When your Terraform provider adds a required attribute or restructures nested blocks, panproto diffs the schema versions, checks migration existence, and lifts your .tfstate data through the change. The HCL protocol is just another composed theory.

CautionExercise: Shared sub-theory choice

The K8s CRD and Terraform HCL protocols both use ThConstrainedGraph and ThWType. Does the choice of shared sub-theory \(S\) in the colimit \(T_1 +_S T_2\) affect the resulting protocol? What happens if you pick a larger or smaller \(S\)?

Yes. A larger shared sub-theory \(S\) identifies more structure between \(T_1\) and \(T_2\), producing a smaller colimit. A smaller \(S\) identifies less, producing a larger colimit with more independent sorts. In the extreme, \(S = \emptyset\) (no shared structure) gives the disjoint union. The choice of \(S\) determines which concepts are treated as “the same thing” versus “different things that happen to look similar.”

9.5 Building-block theories

panproto ships with a library of reusable component theories designed for composition:

Theory What it provides
ThGraph Vertices and directed edges (\(\mathrm{src}, \mathrm{tgt}\))
ThConstraint Constraint annotations on vertices
ThMulti Multiple edge types between the same vertices
ThHypergraph Hyperedges connecting arbitrary sets of vertices
ThInterface Input/output interface boundaries
ThWType \(W\)-type structure for recursive/inductive data
ThFunctor Functorial mappings between graph-like structures
ThFlat Flat key-value records (no nesting)

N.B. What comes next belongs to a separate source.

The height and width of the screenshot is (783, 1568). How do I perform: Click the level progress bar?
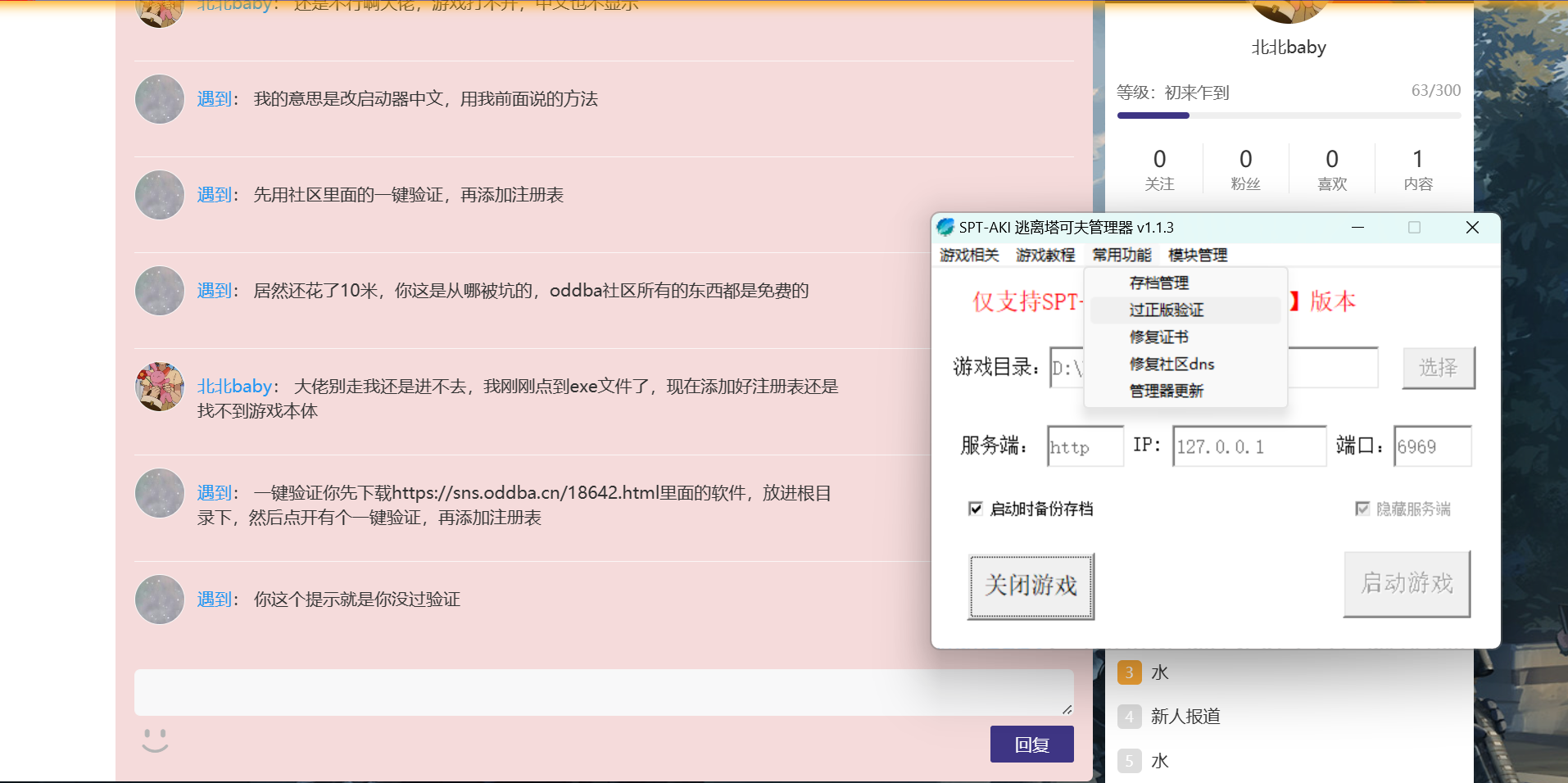coord(1289,115)
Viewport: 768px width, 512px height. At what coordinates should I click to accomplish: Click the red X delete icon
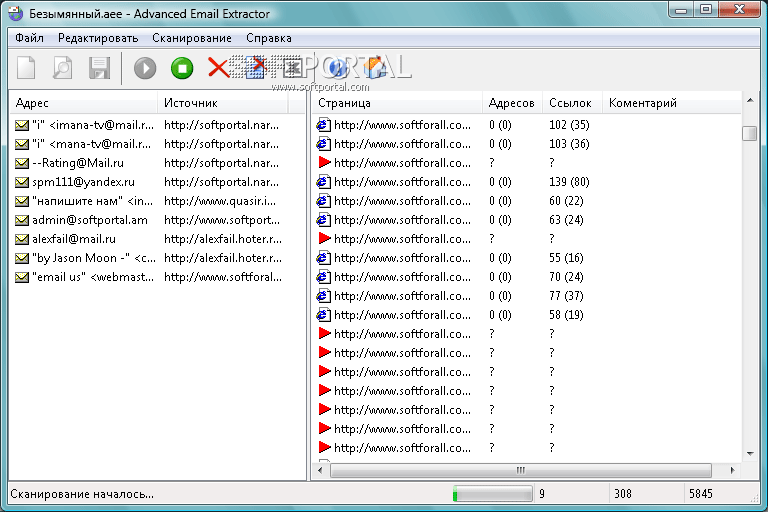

See Appendix C for the complete catalog. Every protocol panproto ships is a composition of theories from this library. The library isn’t closed; define your own component theories and use them alongside the built-in ones.

Note

Since two protocols sharing a component theory have overlapping theories, panproto can automatically construct partial translations between them. This is the foundation for cross-protocol translation (Chapter 11).

9.6 All protocols as compositions

Every one of panproto’s 76 built-in protocols belongs to one of six theory groups, determined by which component theories its composition requires. See Chapter 4 for the definitions.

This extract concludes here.